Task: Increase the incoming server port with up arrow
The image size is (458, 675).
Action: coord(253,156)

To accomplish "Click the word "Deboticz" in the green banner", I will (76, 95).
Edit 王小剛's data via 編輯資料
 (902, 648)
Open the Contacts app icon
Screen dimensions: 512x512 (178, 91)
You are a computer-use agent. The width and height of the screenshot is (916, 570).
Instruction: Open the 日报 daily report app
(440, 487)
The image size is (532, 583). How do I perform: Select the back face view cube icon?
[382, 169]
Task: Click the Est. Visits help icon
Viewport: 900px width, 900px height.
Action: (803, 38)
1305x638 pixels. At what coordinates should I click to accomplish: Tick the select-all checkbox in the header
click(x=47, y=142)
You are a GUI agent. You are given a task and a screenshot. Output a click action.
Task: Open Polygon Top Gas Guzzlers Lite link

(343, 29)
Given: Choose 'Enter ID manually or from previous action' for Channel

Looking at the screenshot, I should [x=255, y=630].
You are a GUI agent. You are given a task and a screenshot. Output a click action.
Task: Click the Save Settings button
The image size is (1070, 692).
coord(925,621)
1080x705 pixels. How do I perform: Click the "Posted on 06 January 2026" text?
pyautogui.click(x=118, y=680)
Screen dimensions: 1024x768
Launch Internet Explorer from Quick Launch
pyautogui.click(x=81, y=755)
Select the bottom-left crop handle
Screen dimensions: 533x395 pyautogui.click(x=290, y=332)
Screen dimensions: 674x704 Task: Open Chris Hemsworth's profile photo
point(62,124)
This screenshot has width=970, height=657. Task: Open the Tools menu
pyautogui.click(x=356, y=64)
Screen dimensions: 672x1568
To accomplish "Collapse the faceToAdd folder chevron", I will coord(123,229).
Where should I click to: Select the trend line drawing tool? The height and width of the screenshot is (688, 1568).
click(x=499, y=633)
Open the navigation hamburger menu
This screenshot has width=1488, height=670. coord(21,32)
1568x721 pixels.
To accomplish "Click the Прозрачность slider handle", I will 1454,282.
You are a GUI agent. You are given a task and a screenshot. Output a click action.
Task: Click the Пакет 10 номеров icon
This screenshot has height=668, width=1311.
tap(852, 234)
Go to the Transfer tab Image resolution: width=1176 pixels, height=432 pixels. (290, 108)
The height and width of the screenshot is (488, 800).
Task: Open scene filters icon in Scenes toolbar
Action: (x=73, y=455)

> _Exercise details_:
Retype exactly the line with "Task: Click the Save Settings button" and each line after it until the records end, and include no other line.

> _Solution to this exercise_:
Task: Click the Save Settings button
The image size is (1070, 692).
coord(925,621)
1080x705 pixels. How do I perform: Click the "Posted on 06 January 2026" text?
pyautogui.click(x=118, y=680)
Screen dimensions: 1024x768
Launch Internet Explorer from Quick Launch
pyautogui.click(x=81, y=755)
Select the bottom-left crop handle
Screen dimensions: 533x395 pyautogui.click(x=290, y=332)
Screen dimensions: 674x704 Task: Open Chris Hemsworth's profile photo
point(62,124)
This screenshot has width=970, height=657. Task: Open the Tools menu
pyautogui.click(x=356, y=64)
Screen dimensions: 672x1568
To accomplish "Collapse the faceToAdd folder chevron", I will coord(123,229).
Where should I click to: Select the trend line drawing tool? The height and width of the screenshot is (688, 1568).
click(x=499, y=633)
Open the navigation hamburger menu
This screenshot has width=1488, height=670. coord(21,32)
1568x721 pixels.
To accomplish "Click the Прозрачность slider handle", I will 1454,282.
You are a GUI agent. You are given a task and a screenshot. Output a click action.
Task: Click the Пакет 10 номеров icon
This screenshot has height=668, width=1311.
tap(852, 234)
Go to the Transfer tab Image resolution: width=1176 pixels, height=432 pixels. (290, 108)
The height and width of the screenshot is (488, 800).
Task: Open scene filters icon in Scenes toolbar
Action: (x=73, y=455)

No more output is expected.